• Task description:
Can you reproduce, word for word, everything in the article on EIB funding for CARIFORUM states from "The EIB is making" down to "for infrastructure upgrades."?

• Extract:
───
Climate, health among areas to benefit from funding

written by BVC November 2, 2022

Barbados and other CARIFORUM states have the opportunity to benefit from up to €800 million (BDS$1.6 billion) over the next seven years. The funds are being mobilized by the European Investment Bank (EIB), for climate mitigation and adaptation, healthcare systems upgrade and renewable energy efforts.

The EIB is making some €250 million in loans available under two new programmes – the Green and Inclusive Recovery Programme and the Caribbean Sustainable Water Management and Clean Oceans Programme.

Vice-President of the EIB Ricardo Mourinho Félix explained that this funding was designed to attract additional financing from private investors and financial institutions that would result in up to €800 million being made available in loans for infrastructure upgrades.

“The EIB is considering €250 million to €300 million. With this amount we can mobilize other partners so that we can bring investment in green transition, resilient infrastructures, healthcare systems, supporting SMEs that can go up to €800 million in the next seven to eight years,” said Mourinho Félix.
───
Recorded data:
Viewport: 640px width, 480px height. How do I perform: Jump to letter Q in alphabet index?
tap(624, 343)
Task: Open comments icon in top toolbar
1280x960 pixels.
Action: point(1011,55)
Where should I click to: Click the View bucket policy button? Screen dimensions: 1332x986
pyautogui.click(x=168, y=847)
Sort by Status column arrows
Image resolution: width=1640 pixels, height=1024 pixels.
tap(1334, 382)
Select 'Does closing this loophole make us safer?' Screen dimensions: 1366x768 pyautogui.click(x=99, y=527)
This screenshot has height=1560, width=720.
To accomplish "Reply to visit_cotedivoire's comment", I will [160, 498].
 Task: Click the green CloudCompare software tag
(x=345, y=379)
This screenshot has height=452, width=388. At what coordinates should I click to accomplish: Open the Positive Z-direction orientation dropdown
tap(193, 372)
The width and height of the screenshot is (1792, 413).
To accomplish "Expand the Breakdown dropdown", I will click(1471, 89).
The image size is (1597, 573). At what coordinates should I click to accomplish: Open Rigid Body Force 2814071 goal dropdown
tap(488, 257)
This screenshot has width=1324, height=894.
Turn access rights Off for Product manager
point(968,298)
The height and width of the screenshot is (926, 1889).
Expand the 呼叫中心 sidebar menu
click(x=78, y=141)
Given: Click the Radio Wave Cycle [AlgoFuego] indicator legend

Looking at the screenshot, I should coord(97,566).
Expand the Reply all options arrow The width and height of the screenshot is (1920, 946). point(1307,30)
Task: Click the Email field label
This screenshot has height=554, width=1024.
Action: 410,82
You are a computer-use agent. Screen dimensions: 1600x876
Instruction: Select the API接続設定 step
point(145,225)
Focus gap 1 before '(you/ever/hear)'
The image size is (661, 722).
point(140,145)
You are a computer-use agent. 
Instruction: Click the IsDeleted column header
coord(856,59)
───
• Answer to this task:
The EIB is making some €250 million in loans available under two new programmes – the Green and Inclusive Recovery Programme and the Caribbean Sustainable Water Management and Clean Oceans Programme.

Vice-President of the EIB Ricardo Mourinho Félix explained that this funding was designed to attract additional financing from private investors and financial institutions that would result in up to €800 million being made available in loans for infrastructure upgrades.